Return every line from the one with "Berlangganan (162, 503)" through the one with "Image resolution: width=770, height=2576.", inclusive, exactly as it appears below.

[Collection entries]
—————

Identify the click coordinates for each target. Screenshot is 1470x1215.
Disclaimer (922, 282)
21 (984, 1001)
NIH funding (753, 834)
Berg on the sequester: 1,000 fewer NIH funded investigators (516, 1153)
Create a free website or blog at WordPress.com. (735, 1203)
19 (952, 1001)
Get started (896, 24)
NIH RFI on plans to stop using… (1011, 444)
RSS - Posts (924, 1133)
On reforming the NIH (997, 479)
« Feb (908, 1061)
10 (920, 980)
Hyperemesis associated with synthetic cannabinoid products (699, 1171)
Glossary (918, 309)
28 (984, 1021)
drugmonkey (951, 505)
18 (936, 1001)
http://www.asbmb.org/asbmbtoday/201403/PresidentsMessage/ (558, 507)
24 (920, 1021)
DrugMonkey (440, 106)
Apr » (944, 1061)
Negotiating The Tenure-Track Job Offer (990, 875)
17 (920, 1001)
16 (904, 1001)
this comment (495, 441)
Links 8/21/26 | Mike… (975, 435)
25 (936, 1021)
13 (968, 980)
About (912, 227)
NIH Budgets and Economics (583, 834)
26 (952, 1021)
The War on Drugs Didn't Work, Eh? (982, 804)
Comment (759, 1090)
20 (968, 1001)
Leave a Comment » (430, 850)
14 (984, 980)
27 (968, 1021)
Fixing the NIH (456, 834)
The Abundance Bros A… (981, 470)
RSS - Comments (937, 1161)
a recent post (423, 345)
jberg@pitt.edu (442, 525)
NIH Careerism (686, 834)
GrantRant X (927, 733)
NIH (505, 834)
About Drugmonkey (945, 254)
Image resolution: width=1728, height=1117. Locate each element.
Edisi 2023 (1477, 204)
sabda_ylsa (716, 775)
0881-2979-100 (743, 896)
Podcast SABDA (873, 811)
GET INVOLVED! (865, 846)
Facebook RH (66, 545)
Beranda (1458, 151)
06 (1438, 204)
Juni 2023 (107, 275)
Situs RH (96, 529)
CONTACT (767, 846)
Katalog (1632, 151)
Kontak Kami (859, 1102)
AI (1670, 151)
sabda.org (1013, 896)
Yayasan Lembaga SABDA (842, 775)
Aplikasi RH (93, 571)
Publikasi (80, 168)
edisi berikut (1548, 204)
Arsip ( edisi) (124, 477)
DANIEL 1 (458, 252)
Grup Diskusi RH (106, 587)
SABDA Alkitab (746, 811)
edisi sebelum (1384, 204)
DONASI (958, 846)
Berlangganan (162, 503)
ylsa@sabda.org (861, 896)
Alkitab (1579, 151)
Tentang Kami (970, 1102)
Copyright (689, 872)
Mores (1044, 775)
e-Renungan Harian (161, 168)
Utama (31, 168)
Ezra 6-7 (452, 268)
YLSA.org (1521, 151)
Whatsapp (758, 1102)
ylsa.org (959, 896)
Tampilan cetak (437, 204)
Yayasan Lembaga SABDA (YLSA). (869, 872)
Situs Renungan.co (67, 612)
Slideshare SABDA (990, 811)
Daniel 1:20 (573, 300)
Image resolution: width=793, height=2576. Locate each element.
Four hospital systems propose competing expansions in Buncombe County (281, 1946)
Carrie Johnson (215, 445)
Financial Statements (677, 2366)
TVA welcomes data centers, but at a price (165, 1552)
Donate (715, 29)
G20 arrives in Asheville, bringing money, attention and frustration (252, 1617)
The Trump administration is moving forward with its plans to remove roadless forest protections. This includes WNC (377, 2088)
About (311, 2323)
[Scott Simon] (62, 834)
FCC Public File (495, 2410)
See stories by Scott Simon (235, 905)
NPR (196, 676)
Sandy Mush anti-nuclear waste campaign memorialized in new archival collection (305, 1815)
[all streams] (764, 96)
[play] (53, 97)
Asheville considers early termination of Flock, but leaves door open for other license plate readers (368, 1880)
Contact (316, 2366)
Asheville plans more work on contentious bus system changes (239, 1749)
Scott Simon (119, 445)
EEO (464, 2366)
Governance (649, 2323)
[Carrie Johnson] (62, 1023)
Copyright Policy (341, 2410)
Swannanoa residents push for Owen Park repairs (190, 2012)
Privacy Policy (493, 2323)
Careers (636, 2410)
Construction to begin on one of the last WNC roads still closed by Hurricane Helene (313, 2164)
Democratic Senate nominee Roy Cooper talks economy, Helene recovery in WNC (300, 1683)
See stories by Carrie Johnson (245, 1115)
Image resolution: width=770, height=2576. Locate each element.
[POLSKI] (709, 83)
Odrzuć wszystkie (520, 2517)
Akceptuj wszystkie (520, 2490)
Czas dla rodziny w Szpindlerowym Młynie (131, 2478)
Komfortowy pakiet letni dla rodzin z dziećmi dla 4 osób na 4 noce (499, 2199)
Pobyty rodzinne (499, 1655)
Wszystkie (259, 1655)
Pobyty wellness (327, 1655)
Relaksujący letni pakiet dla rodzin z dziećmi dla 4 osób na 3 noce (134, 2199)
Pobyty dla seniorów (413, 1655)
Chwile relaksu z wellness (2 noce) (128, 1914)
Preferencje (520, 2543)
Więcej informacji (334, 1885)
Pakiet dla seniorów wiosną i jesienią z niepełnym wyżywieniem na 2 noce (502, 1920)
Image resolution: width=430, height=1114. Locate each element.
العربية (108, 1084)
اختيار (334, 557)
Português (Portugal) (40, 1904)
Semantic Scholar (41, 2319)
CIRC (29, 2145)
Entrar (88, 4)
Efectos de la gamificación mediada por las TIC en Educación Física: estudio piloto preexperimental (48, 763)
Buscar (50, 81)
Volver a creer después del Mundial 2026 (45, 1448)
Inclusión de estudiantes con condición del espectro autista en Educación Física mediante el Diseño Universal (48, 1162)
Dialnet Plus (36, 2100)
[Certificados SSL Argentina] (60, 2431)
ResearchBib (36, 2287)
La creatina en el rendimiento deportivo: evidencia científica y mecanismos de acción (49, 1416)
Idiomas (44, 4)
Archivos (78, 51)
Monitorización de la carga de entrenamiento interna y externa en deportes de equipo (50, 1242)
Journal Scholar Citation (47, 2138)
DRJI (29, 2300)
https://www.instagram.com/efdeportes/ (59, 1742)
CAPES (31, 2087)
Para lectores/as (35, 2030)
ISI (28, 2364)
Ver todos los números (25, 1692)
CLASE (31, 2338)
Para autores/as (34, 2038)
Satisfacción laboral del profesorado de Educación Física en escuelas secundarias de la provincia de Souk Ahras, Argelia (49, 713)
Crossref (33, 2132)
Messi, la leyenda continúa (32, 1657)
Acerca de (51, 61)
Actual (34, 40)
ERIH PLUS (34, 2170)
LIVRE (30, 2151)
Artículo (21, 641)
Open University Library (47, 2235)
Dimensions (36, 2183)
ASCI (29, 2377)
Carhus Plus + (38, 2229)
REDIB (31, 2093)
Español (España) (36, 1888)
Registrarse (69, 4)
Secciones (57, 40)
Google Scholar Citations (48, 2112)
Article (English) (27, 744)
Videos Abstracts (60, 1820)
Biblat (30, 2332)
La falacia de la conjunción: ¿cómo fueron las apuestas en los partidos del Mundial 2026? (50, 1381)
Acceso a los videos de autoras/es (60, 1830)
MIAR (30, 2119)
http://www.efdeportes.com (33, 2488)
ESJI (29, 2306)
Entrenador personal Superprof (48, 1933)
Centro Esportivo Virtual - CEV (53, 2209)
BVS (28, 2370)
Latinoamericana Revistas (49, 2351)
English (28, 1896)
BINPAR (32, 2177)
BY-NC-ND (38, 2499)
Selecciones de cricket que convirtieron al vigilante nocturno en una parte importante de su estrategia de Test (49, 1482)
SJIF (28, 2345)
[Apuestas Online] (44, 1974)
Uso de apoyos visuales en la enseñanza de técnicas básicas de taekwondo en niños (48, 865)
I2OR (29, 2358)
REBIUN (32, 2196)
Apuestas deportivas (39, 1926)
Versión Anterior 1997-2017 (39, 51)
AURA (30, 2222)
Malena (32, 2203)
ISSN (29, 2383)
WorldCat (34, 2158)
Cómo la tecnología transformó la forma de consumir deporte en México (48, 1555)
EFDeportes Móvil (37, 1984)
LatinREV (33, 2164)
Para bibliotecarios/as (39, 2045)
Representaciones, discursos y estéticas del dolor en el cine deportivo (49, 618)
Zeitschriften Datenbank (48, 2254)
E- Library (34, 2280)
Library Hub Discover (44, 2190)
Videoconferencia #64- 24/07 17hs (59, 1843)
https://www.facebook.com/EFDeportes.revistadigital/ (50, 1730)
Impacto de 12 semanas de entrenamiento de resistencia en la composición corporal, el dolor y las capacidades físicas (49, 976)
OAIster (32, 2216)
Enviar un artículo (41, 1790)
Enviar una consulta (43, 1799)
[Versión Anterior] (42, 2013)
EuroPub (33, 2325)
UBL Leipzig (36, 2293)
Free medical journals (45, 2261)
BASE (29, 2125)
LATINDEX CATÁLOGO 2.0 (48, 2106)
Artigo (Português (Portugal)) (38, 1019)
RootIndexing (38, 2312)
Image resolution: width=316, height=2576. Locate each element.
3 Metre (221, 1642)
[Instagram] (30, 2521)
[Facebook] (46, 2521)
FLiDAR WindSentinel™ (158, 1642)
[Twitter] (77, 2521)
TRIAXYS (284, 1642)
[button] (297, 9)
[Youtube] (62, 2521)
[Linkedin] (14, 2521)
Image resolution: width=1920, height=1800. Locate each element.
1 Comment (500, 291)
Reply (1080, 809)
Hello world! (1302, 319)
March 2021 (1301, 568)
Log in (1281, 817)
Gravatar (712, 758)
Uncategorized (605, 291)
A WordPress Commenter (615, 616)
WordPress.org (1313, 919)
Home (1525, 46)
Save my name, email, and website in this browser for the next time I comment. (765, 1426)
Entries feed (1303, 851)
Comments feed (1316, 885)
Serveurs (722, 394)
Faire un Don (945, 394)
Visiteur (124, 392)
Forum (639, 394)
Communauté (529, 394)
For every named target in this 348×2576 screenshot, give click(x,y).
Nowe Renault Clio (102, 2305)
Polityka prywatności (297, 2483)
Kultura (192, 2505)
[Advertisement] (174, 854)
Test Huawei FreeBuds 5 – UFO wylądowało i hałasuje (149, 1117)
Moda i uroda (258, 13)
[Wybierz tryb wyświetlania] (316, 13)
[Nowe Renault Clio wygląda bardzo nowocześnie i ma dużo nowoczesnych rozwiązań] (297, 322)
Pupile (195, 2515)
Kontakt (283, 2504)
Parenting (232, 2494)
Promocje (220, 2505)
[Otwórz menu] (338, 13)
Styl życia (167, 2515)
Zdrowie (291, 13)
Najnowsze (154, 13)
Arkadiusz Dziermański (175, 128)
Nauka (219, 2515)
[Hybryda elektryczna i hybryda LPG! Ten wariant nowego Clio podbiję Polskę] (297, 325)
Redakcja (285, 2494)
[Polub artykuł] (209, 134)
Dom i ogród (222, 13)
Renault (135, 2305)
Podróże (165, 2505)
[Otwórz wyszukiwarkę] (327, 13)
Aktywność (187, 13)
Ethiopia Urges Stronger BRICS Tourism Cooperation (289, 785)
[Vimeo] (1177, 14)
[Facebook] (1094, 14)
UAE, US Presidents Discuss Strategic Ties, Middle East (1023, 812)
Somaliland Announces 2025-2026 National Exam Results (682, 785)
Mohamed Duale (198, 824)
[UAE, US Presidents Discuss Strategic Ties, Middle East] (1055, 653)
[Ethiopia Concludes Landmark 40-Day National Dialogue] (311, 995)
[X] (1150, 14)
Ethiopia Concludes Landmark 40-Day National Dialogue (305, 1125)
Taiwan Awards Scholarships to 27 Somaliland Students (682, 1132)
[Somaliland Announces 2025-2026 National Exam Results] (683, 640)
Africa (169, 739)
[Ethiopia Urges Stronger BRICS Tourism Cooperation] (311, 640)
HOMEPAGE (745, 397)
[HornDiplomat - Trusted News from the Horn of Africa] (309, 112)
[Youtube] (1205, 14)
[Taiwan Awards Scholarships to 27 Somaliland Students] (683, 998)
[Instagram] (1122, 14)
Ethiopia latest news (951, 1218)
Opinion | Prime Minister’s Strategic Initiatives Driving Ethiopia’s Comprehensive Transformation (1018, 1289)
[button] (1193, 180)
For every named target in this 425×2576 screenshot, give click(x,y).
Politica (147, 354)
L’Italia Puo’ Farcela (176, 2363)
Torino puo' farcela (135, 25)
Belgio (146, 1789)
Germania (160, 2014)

—————

Exercise solution
Berlangganan (162, 503)
ylsa@sabda.org (861, 896)
Alkitab (1579, 151)
Tentang Kami (970, 1102)
Copyright (689, 872)
Mores (1044, 775)
e-Renungan Harian (161, 168)
Utama (31, 168)
Ezra 6-7 (452, 268)
YLSA.org (1521, 151)
Whatsapp (758, 1102)
ylsa.org (959, 896)
Tampilan cetak (437, 204)
Yayasan Lembaga SABDA (YLSA). (869, 872)
Situs Renungan.co (67, 612)
Slideshare SABDA (990, 811)
Daniel 1:20 (573, 300)
Image resolution: width=793, height=2576. Locate each element.
Four hospital systems propose competing expansions in Buncombe County (281, 1946)
Carrie Johnson (215, 445)
Financial Statements (677, 2366)
TVA welcomes data centers, but at a price (165, 1552)
Donate (715, 29)
G20 arrives in Asheville, bringing money, attention and frustration (252, 1617)
The Trump administration is moving forward with its plans to remove roadless forest protections. This includes WNC (377, 2088)
About (311, 2323)
[Scott Simon] (62, 834)
FCC Public File (495, 2410)
See stories by Scott Simon (235, 905)
NPR (196, 676)
Sandy Mush anti-nuclear waste campaign memorialized in new archival collection (305, 1815)
[all streams] (764, 96)
[play] (53, 97)
Asheville considers early termination of Flock, but leaves door open for other license plate readers (368, 1880)
Contact (316, 2366)
Asheville plans more work on contentious bus system changes (239, 1749)
Scott Simon (119, 445)
EEO (464, 2366)
Governance (649, 2323)
[Carrie Johnson] (62, 1023)
Copyright Policy (341, 2410)
Swannanoa residents push for Owen Park repairs (190, 2012)
Privacy Policy (493, 2323)
Careers (636, 2410)
Construction to begin on one of the last WNC roads still closed by Hurricane Helene (313, 2164)
Democratic Senate nominee Roy Cooper talks economy, Helene recovery in WNC (300, 1683)
See stories by Carrie Johnson (245, 1115)
Image resolution: width=770, height=2576. Locate each element.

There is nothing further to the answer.